Sejak era reformasi tahun 1998, Indonesia berjuang keras memberantas praktik tindak pidana korupsi. Upaya negara ini dilakukan dengan menerbitkan Undang-Undang No. 31 Tahun 1999 tentang Pemberantasan Tindak Pidana Korupsi sebagaimana telah diubah dengan Undang-Undang No. 20 Tahun 2001 tentang Perubahan atas Undang-Undang No. 31 Tahun 1999 tentang Pemberantasan Tindak Pidana Korupsi.

Selain itu pemerintah menerbitkan sejumlah peraturan pelaksana, diantaranya adalah Instruksi Presiden No. 5 Tahun 2004 tentang Langkah dan Program Konkrit Percepatan Pemberantasan Korupsi, Instruksi Presiden No. 9 Tahun 2011 tentang Rencana Aksi Pencegahan dan Pemberantasan Korupsi, dan Instruksi Presiden No. 2 Tahun 2014 tentang Pencegahan dan Pemberantasan Korupsi.

Namun, disahkannya Undang-Undang No. 30 Tahun 2014 tentang Administrasi Pemerintahan  memunculkan polemik terhadap perang melawan korupsi yang semakin kompleks di Indonesia. Hal ini muncul karena kerugian keuangan negara akibat dugaan penyalahgunaan wewenang yang dilakukan oleh lembaga atau pejabat pemerintah tidak serta merta dianggap perbuatan korupsi.

Landasan hukum ini turut memperlemah upaya pemberantasan korupsi karena terkesan memberikan perlindungan hukum kepada pejabat pemerintah korup atau menyalahgunakan kekuasaannya untuk kepentingan pribadi.

Undang-undang ini mendefinisikan penyalahgunaan wewenang yang dilakukan oleh lembaga atau pejabat pemerintah dalam mengambil keputusan yang melebihi wewenangnya atau bertindak sewenang-wenang dan melawan hukum untuk kepentingannya sendiri dimana kewenangan itu diperoleh melalui tiga cara: atribusi, delegasi, dan mandat.  Undang-Undang No. 30 Tahun 2014 ini menyatakan, apabila terjadi kerugian/kerusakan yang diderita negara dipulihkan oleh pejabat pemerintah yang dituduhkan, perbuatan itu tidak dapat dianggap korupsi.
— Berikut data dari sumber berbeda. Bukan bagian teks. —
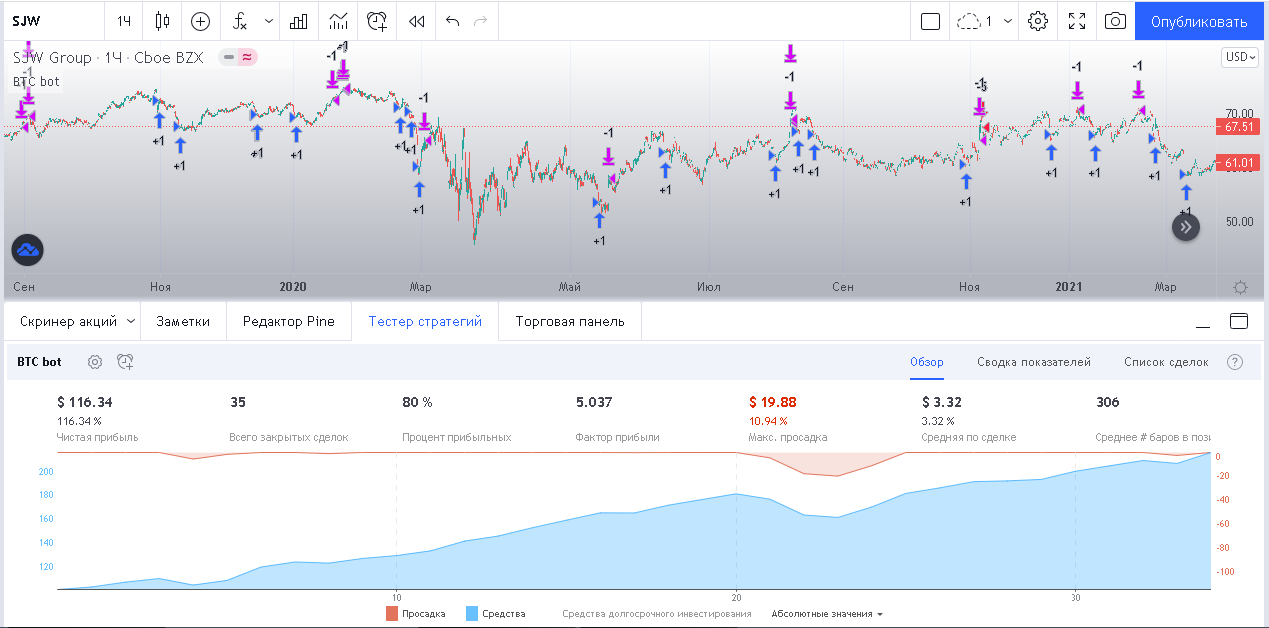Switch to the Редактор Pine tab

click(288, 321)
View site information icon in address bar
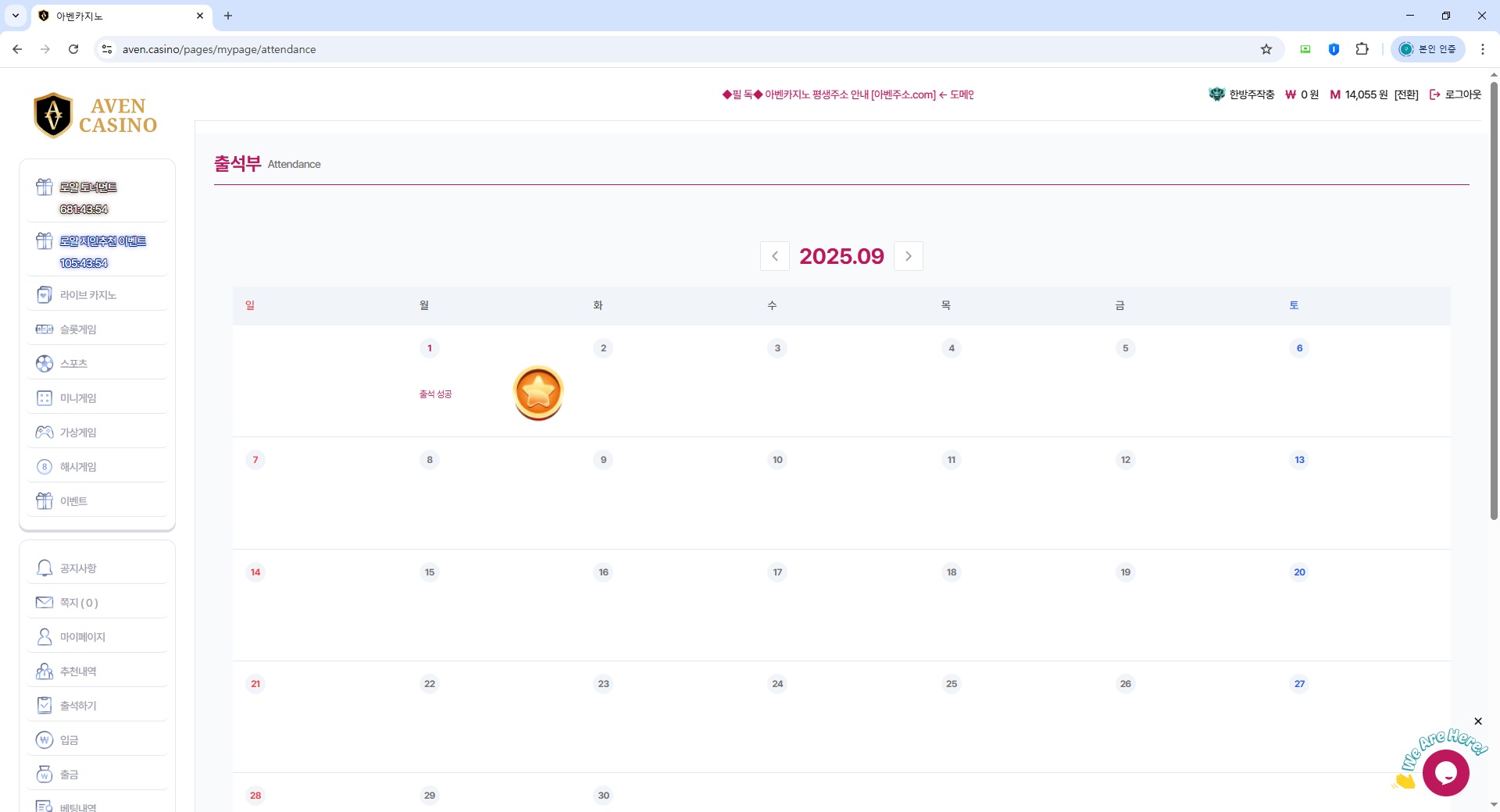The image size is (1500, 812). pyautogui.click(x=107, y=49)
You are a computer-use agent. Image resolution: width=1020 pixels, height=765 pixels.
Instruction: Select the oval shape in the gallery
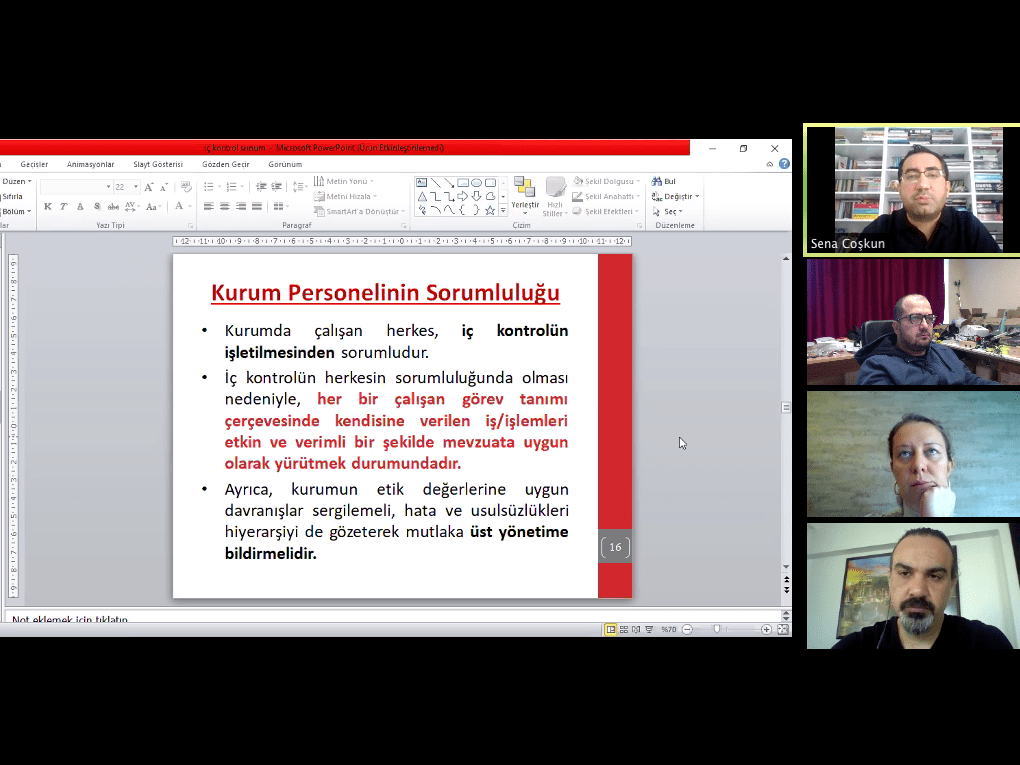tap(477, 183)

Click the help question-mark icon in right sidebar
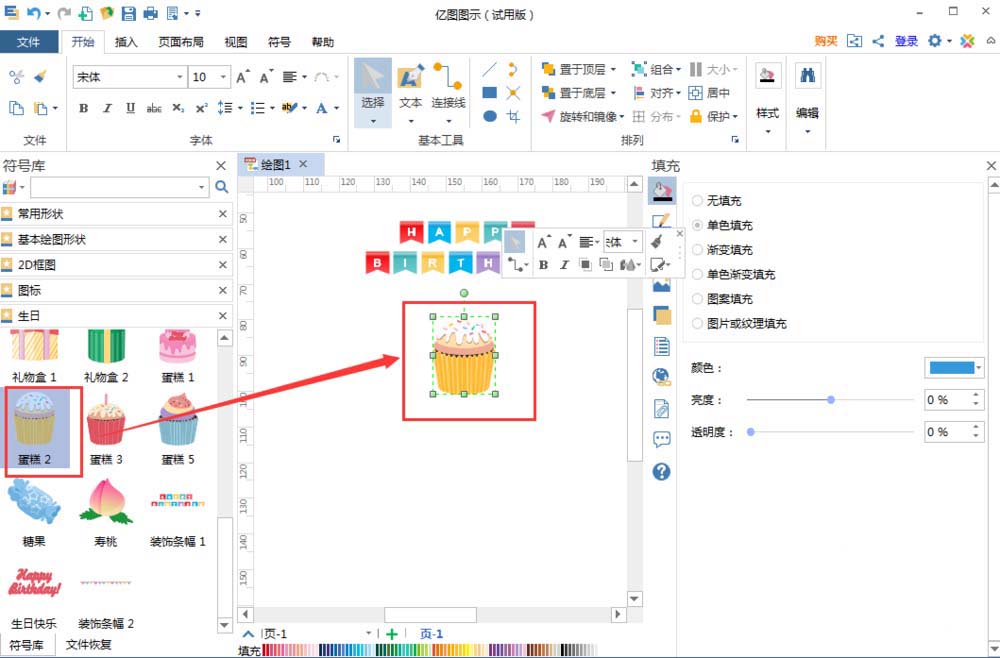(x=661, y=472)
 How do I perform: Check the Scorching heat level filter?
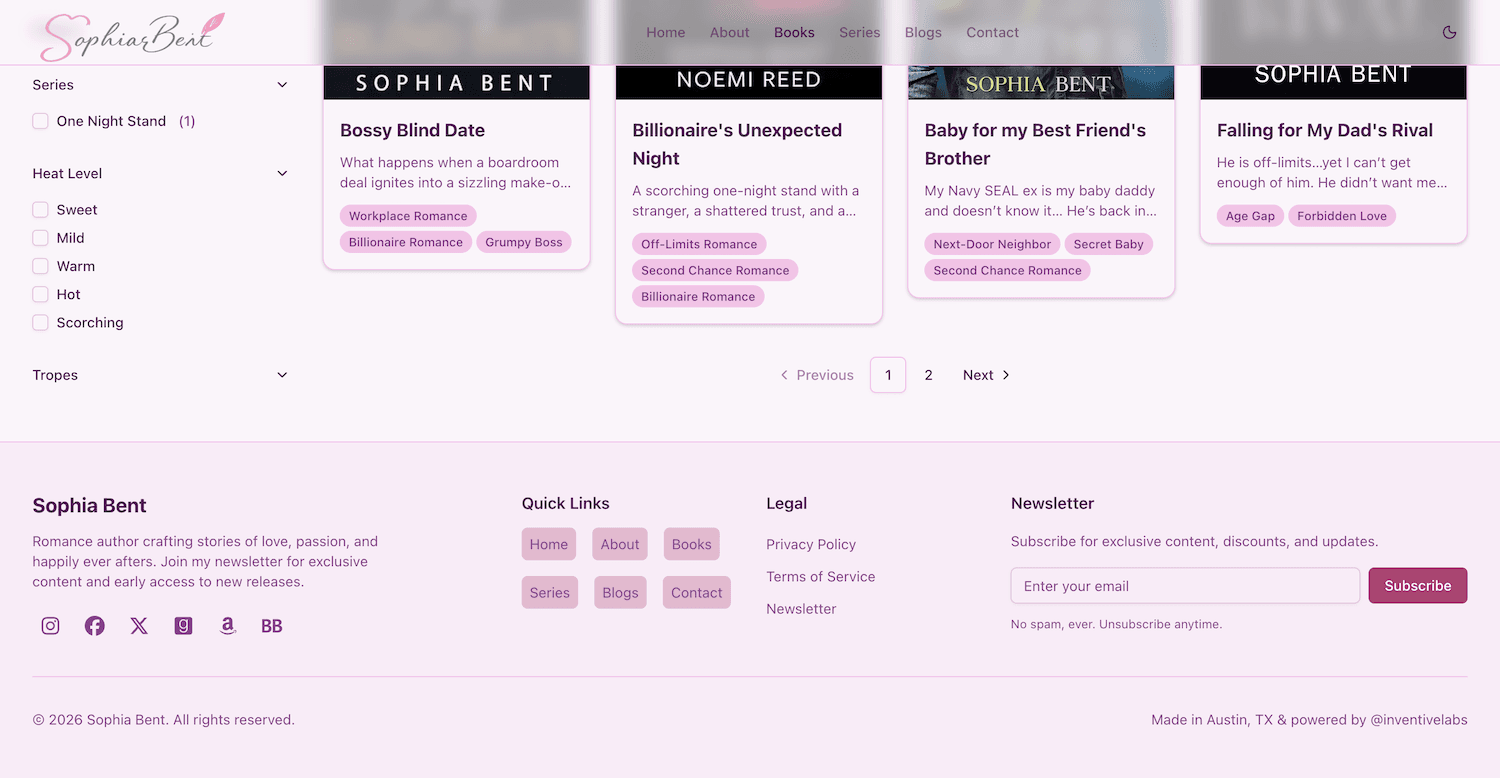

Lembaga/pejabat negara terancam pidana apabila pelakunya tidak memperbaiki atau memulihkan kesalahannya. Namun, apabila terbukti bersalah, Undang-Undang No. 30 Tahun 2014 menyatakan bahwa masalah itu harus diselesaikan melalui Pengadilan Tata Usaha Negara (PTUN), bukan pengadilan pidana. Dalam Undang-Undang No. 30 Tahun 2014 juga diatur sanksi pidana atau sanksi administratif setelah dilakukan penyelidikan oleh Aparatur Pengawasan Intern Pemerintah (APIP).

Di sinilah letak kontradiksi antara sanksi administratif dan sanksi pidana terhadap pemidanaan pejabat pemerintah yang korup.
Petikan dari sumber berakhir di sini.